> Data provided:
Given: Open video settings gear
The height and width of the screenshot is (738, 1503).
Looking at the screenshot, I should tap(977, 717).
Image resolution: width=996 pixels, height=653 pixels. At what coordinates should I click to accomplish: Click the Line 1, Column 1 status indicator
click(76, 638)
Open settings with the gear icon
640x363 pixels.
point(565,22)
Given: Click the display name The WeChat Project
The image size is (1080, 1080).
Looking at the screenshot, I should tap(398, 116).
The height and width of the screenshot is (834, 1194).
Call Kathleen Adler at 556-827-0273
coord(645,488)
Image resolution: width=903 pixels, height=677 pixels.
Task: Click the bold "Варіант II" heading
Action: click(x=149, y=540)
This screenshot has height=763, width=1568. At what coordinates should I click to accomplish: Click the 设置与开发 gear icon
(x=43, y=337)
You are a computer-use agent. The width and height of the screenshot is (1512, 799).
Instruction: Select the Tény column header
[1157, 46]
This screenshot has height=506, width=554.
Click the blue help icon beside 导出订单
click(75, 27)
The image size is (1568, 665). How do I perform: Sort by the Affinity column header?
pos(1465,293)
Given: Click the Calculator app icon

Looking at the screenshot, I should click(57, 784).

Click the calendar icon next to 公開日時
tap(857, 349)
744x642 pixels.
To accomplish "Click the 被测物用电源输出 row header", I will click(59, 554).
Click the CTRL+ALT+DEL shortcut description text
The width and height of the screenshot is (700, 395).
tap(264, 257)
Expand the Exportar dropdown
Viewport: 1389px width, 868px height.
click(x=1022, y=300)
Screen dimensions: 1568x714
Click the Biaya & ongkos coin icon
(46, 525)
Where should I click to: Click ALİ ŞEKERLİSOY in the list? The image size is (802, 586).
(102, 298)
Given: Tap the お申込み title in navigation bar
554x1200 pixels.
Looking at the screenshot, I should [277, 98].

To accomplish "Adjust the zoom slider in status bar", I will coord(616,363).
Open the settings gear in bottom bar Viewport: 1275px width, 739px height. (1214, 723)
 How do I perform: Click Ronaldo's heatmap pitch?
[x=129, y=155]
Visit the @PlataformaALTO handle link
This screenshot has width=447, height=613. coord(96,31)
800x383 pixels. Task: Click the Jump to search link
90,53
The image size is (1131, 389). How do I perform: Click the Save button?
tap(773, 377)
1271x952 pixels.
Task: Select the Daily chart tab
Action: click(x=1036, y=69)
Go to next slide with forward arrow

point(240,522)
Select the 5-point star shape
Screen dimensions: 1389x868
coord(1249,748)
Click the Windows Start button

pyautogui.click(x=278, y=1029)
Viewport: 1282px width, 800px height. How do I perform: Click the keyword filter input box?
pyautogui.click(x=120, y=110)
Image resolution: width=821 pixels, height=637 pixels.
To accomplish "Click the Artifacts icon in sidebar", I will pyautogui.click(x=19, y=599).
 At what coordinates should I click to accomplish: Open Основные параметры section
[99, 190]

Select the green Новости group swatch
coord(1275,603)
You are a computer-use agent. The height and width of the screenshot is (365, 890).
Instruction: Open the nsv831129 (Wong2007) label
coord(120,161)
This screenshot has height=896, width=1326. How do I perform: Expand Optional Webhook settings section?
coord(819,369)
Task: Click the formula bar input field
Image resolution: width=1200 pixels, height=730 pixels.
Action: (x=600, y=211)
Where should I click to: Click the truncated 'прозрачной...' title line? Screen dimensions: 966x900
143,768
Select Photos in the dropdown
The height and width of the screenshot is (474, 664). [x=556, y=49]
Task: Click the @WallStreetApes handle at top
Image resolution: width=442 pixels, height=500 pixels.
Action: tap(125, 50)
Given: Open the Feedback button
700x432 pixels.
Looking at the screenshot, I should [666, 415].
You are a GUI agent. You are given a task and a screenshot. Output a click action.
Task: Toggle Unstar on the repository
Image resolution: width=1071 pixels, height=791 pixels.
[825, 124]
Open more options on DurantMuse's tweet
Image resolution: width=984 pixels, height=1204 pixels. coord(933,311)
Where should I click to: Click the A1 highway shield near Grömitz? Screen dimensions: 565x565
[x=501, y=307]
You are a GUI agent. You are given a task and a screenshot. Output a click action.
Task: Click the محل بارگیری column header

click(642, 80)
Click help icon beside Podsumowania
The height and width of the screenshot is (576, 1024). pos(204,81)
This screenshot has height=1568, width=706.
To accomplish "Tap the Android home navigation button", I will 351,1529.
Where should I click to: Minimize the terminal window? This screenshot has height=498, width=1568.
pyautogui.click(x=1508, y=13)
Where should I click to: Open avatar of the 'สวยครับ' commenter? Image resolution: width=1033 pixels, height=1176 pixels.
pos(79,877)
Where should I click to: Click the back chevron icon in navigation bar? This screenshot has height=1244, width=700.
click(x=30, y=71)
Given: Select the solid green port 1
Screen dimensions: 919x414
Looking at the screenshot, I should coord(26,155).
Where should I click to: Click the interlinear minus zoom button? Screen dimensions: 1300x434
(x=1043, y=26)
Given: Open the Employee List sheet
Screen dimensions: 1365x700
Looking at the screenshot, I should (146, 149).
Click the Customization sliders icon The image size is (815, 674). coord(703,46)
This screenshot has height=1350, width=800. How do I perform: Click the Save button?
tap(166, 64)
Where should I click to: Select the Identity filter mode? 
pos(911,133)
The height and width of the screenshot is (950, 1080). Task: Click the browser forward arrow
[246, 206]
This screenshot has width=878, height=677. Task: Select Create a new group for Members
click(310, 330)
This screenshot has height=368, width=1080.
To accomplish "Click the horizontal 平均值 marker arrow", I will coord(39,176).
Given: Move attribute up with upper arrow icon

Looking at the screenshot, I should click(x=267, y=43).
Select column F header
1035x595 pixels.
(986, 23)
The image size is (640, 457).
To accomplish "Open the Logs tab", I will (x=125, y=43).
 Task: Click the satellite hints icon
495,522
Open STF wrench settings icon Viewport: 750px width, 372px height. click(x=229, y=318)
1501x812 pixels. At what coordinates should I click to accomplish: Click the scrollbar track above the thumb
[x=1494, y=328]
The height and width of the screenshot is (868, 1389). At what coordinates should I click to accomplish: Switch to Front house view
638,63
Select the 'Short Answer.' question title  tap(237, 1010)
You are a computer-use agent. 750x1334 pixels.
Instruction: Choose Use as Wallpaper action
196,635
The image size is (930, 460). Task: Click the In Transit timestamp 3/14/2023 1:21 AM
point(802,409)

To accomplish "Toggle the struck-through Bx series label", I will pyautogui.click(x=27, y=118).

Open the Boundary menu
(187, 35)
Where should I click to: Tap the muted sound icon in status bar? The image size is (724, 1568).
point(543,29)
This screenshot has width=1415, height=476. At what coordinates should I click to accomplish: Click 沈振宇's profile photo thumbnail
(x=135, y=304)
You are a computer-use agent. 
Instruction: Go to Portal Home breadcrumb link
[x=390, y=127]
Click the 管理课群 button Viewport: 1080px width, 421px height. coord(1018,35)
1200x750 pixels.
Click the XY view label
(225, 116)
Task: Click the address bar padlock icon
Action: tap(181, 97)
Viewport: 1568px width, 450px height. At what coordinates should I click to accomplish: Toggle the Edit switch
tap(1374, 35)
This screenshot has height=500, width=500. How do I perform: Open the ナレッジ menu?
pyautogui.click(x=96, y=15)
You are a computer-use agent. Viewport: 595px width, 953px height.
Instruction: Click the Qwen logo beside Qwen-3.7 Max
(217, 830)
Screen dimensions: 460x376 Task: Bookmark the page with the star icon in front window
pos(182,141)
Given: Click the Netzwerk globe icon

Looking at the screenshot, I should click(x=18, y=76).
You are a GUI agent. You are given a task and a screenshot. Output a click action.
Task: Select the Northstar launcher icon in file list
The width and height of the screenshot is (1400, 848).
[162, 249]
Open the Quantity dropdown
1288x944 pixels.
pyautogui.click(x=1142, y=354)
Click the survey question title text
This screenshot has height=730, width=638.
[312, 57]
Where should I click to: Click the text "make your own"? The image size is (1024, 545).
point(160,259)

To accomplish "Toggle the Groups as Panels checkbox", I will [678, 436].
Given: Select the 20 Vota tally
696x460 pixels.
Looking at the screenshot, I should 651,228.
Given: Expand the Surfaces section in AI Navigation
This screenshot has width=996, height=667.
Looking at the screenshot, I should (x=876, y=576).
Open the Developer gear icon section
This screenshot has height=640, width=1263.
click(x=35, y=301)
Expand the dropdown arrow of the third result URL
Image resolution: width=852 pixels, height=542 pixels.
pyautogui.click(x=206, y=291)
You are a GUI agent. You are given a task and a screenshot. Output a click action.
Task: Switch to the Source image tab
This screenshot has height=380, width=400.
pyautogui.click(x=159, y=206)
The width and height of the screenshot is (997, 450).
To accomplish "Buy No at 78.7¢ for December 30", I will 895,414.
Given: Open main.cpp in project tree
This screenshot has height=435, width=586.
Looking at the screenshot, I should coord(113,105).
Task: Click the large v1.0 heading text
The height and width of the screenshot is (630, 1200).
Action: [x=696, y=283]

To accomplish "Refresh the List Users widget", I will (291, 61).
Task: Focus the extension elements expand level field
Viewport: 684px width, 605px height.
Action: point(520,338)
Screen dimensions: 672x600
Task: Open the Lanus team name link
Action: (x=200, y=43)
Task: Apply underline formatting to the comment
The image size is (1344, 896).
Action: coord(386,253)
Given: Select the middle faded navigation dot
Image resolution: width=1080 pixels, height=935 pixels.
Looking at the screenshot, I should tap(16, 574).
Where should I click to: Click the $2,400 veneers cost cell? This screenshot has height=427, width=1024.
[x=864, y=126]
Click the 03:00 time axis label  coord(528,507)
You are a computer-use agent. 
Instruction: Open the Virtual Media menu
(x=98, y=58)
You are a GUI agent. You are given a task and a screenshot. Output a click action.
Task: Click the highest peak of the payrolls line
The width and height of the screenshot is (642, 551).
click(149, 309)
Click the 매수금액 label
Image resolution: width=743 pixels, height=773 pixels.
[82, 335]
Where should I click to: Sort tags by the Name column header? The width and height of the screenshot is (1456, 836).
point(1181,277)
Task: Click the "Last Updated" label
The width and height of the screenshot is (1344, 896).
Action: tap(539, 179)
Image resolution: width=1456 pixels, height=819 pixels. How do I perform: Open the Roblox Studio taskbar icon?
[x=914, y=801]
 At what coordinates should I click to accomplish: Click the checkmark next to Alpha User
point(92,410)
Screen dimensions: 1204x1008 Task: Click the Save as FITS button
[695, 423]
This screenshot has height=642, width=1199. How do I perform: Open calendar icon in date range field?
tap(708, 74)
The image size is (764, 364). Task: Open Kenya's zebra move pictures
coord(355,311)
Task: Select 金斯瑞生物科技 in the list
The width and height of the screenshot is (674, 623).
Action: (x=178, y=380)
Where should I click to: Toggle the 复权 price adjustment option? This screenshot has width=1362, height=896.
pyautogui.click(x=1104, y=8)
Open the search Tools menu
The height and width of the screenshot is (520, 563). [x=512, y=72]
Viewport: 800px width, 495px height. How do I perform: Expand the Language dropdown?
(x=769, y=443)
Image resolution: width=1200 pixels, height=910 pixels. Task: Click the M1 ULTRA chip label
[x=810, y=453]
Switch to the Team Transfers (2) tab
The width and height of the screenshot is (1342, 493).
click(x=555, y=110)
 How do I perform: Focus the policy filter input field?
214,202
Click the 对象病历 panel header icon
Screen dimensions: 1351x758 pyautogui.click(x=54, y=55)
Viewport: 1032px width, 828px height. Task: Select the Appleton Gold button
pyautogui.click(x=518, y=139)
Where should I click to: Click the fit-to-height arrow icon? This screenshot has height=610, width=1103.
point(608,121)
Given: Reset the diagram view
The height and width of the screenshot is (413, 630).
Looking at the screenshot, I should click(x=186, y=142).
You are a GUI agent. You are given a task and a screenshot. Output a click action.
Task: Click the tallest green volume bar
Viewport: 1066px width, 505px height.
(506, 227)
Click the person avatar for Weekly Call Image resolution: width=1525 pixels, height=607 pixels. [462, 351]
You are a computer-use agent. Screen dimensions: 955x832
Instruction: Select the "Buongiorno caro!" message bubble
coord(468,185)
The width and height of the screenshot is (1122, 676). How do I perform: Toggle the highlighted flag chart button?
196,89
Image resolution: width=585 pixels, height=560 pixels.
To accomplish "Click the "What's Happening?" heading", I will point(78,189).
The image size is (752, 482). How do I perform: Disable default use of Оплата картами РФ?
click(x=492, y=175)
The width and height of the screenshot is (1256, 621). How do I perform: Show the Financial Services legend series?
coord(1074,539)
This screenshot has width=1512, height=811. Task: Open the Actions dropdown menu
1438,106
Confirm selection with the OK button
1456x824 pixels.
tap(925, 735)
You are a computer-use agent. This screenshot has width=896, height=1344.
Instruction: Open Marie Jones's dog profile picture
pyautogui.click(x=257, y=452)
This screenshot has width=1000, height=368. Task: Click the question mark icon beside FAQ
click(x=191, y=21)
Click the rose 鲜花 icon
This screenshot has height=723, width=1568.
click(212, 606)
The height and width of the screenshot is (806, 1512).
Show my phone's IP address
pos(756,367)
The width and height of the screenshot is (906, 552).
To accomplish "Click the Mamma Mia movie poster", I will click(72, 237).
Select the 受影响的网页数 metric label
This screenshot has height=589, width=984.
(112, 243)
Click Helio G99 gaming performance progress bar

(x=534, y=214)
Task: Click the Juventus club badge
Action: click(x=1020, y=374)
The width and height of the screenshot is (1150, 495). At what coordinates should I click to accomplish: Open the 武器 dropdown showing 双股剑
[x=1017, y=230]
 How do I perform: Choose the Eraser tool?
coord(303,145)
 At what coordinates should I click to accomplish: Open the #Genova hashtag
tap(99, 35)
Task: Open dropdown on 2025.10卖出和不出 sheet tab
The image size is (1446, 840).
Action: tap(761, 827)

> Aim of the exercise:
Repeat, character for character, the lines of the material above from the line with "Image resolution: width=852" through the line with "Task: Switch to the Source image tab".

> Your response:
Image resolution: width=852 pixels, height=542 pixels.
pyautogui.click(x=206, y=291)
You are a GUI agent. You are given a task and a screenshot. Output a click action.
Task: Switch to the Source image tab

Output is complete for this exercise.